◆ WORK REQUIRED: Copy the records below word for word, leaving out the pictures.

◆ DATASET CONTENT:

_ _ _ _

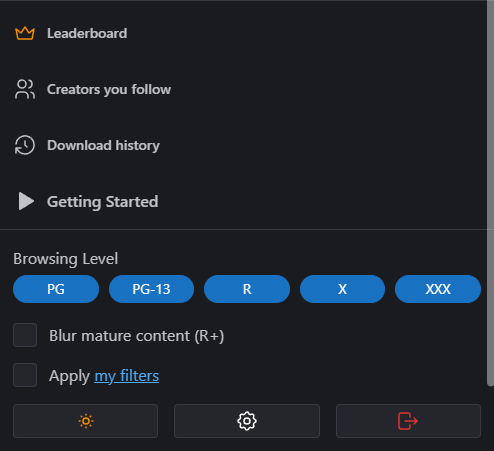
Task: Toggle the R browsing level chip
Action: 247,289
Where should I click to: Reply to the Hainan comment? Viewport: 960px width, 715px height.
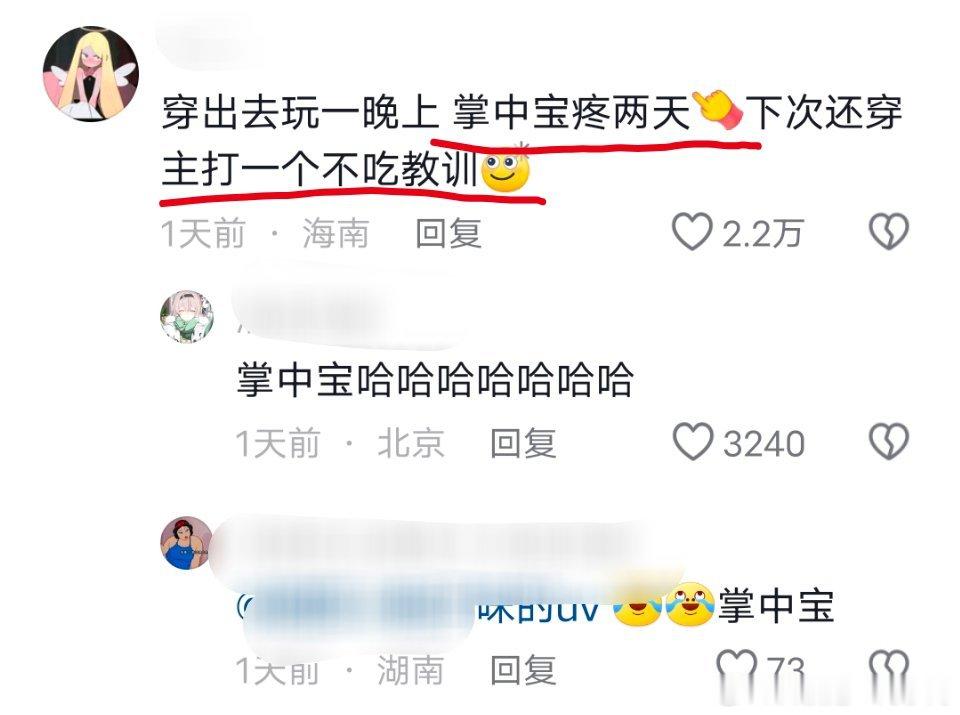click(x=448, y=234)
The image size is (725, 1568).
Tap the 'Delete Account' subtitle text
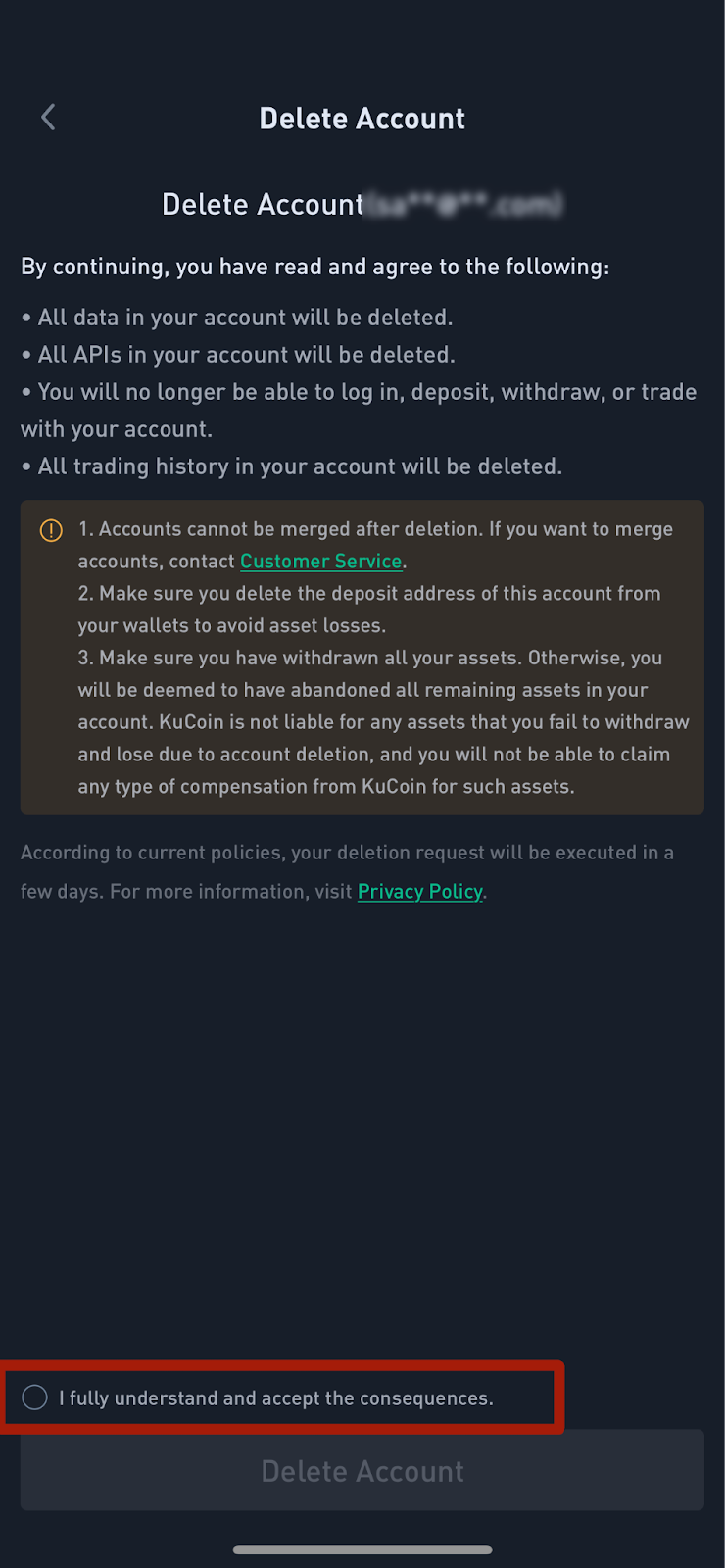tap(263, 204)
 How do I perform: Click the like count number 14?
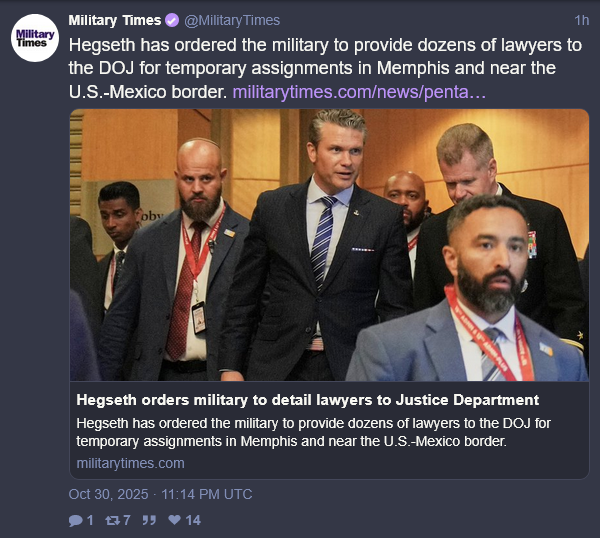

_ _ _ _

◆ REPLY TO THE TASK:
Task: Toggle the R browsing level chip
Action: 247,289
Where should I click to: Reply to the Hainan comment? Viewport: 960px width, 715px height.
click(x=448, y=234)
The image size is (725, 1568).
Tap the 'Delete Account' subtitle text
tap(263, 204)
 How do I perform: Click the like count number 14?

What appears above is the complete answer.